2. Inguinal hernia repairs require the closest attention to detail. CPT® divides open inguinal hernia repairs into four precisely defined age groups. For the youngest patients, you’ll need to know age from time of gestation.

3. Umbilical repairs also consider age, but group patients only by “younger than age 5 years” and “older than age 5 years.”

4. Watch for “sliding” inguinal hernias. There is a separate, specific code (49525) for repair of a reducible, sliding inguinal hernia. If the hernia is strangulated, however, 49525 does not apply.
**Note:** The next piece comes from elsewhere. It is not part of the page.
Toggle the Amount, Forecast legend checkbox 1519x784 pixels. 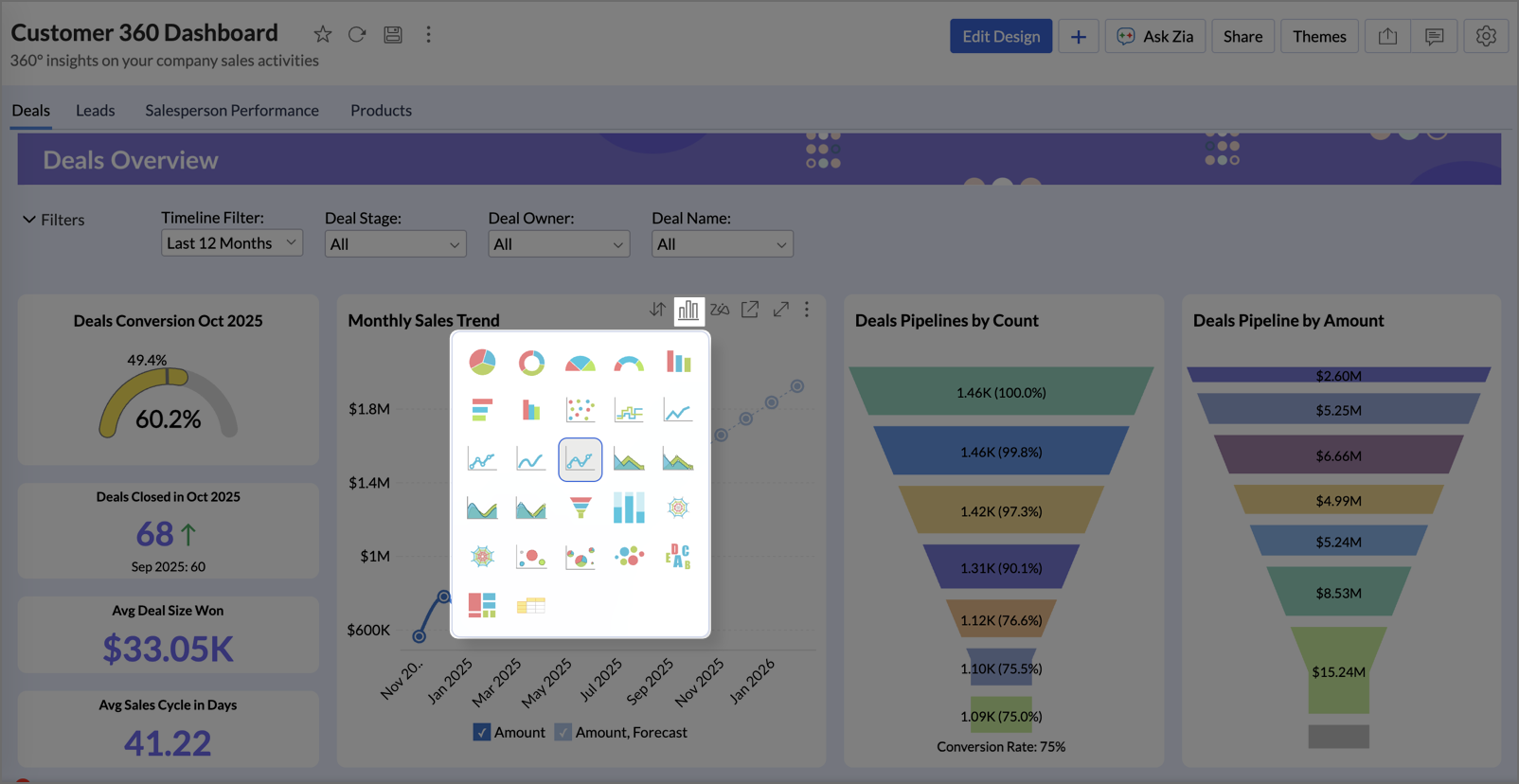pyautogui.click(x=563, y=732)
Instead, you would revert to 49496, 49501, 49507 or 49521, as appropriate.

Mesh Can Be Separate

Surgeons will often place prosthetic mesh to facilitate hernia repair, but coders can only report +49568 separately when the surgeon repairs an incisional/ventral hernia (49560, 49561, 49565, 49566). For all other hernia repairs (epigastric, umbilical, etc., open or laparoscopic), you cannot claim +49568, even if the surgeon places mesh during the repair. Once again, an exception can occur if your payer will accept HCPCS temporary national codes. In that case, you could report S2077 for laparoscopic mesh placement with incisional/ventral hernia repair, in addition to S2057 (as discussed above) for the laparoscopic repair.
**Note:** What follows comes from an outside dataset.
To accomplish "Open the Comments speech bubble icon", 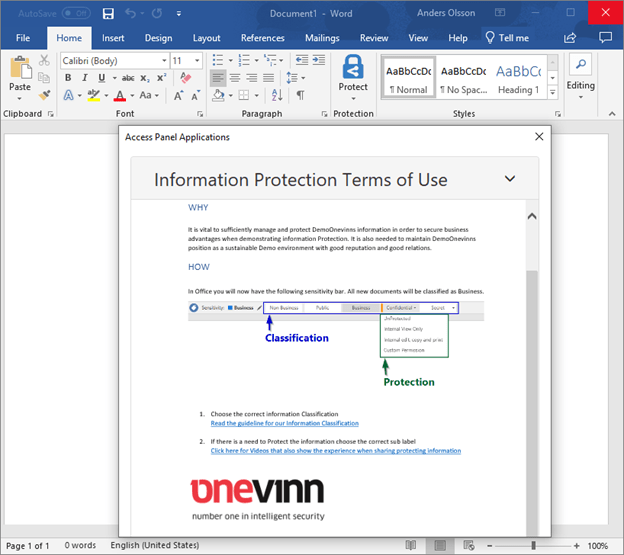I will point(605,38).
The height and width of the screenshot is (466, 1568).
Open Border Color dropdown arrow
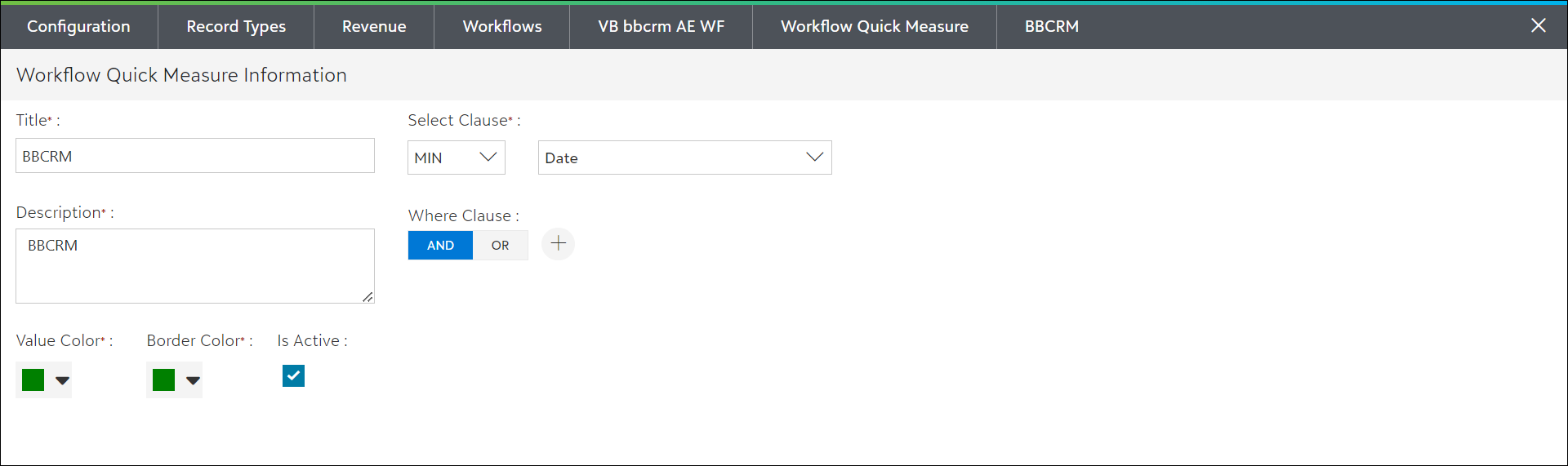(193, 380)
Occasionally, during a recurrent hernia repair, surgeons must remove implanted mesh from a previous repair. Do not report a separate code for this service. Removal of the old mesh is an included component of the recurrent repair. Don’t be fooled by +11008: Although this code describes mesh removal, it is an add-on code that applies only to debridement codes 11004-11006. You should not report +11008 with any hernia repair codes. If removal of the mesh requires significant additional time or effort, you may wish to append modifier 22 to the appropriate recurrent hernia repair code. Back up your coding with solid documentation describing in detail the extensive nature of the service, for instance by comparing it to a “typical” repair.

Finally, a surgeon might remove previously implanted mesh without a recurrent hernia repair, such as when the patient has erosion of the skin over the mesh or pain related to the implant. In these cases, you can report the mesh removal separately. Payers do not consider mesh removal a proper foreign body removal. Therefore, you must use an unlisted procedure code, such as 49999, to report the service. Be sure to include a full operative report with your claim that describes exactly what the surgeon did and why it was necessary, and you should suggest a value for the procedure.

Hernia Anatomy

An abdominal hernia occurs when the peritoneal lining of the abdominal cavity protrudes through a defect in the fascia that normally contains it. Simply stated, the fascia develops a tear, and the peritoneal lining “spills out,” in much the same way that an inflated inner tube will bulge out from a cut in the sidewall of a tire. In some cases, only an empty sac protrudes through the fascia. But, if the fascial defect is large enough, the sac can contain abdominal contents (typically intestines). Clinicians identify hernias primarily by location.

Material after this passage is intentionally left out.